• **What the task requires**:
Exactly those lines from the one with "Instruction: Create a" through the end of the listing below must be returned, and nothing else.

• **Extracted information**:

= = = = = = =

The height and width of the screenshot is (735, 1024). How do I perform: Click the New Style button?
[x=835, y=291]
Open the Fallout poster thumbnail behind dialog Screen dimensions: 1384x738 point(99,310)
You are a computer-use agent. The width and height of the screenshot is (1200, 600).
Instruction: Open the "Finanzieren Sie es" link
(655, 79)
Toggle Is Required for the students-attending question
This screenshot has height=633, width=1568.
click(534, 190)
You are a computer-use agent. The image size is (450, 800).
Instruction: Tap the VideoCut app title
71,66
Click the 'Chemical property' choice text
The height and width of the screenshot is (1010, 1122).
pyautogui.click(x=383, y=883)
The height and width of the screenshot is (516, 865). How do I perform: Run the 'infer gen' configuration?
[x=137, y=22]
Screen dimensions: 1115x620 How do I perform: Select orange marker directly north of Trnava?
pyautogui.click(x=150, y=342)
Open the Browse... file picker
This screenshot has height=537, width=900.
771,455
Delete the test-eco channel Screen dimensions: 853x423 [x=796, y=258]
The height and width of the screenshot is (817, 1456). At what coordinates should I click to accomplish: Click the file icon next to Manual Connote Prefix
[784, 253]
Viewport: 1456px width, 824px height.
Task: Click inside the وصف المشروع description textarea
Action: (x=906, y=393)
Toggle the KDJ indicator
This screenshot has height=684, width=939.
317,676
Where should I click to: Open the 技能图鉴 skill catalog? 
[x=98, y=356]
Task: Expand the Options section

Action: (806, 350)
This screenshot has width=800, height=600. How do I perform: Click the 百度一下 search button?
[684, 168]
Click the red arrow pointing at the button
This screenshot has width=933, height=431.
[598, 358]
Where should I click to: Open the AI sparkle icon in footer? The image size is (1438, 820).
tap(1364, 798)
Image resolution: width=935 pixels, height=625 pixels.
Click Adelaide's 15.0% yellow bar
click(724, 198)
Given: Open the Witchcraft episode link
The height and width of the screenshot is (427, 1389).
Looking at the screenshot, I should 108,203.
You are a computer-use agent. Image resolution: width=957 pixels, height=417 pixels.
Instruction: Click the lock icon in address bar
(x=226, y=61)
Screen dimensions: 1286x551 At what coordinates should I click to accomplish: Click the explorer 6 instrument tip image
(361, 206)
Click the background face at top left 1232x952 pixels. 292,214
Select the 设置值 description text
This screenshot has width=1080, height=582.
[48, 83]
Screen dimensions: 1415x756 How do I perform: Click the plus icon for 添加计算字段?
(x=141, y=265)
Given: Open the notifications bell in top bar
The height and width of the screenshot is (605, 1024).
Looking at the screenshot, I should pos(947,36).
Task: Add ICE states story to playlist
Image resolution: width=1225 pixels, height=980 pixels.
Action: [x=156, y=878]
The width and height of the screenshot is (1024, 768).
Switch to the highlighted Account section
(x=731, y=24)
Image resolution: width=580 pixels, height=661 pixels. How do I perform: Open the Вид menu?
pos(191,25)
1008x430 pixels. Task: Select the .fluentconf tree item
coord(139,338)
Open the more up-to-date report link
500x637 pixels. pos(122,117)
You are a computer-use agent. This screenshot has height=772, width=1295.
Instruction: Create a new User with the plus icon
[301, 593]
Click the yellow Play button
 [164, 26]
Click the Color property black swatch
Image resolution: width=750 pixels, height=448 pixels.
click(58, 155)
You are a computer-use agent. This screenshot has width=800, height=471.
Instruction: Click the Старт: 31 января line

= = = = = = =

• **Finished task**:
Instruction: Create a new User with the plus icon
[301, 593]
Click the yellow Play button
 [164, 26]
Click the Color property black swatch
Image resolution: width=750 pixels, height=448 pixels.
click(58, 155)
You are a computer-use agent. This screenshot has width=800, height=471.
Instruction: Click the Старт: 31 января line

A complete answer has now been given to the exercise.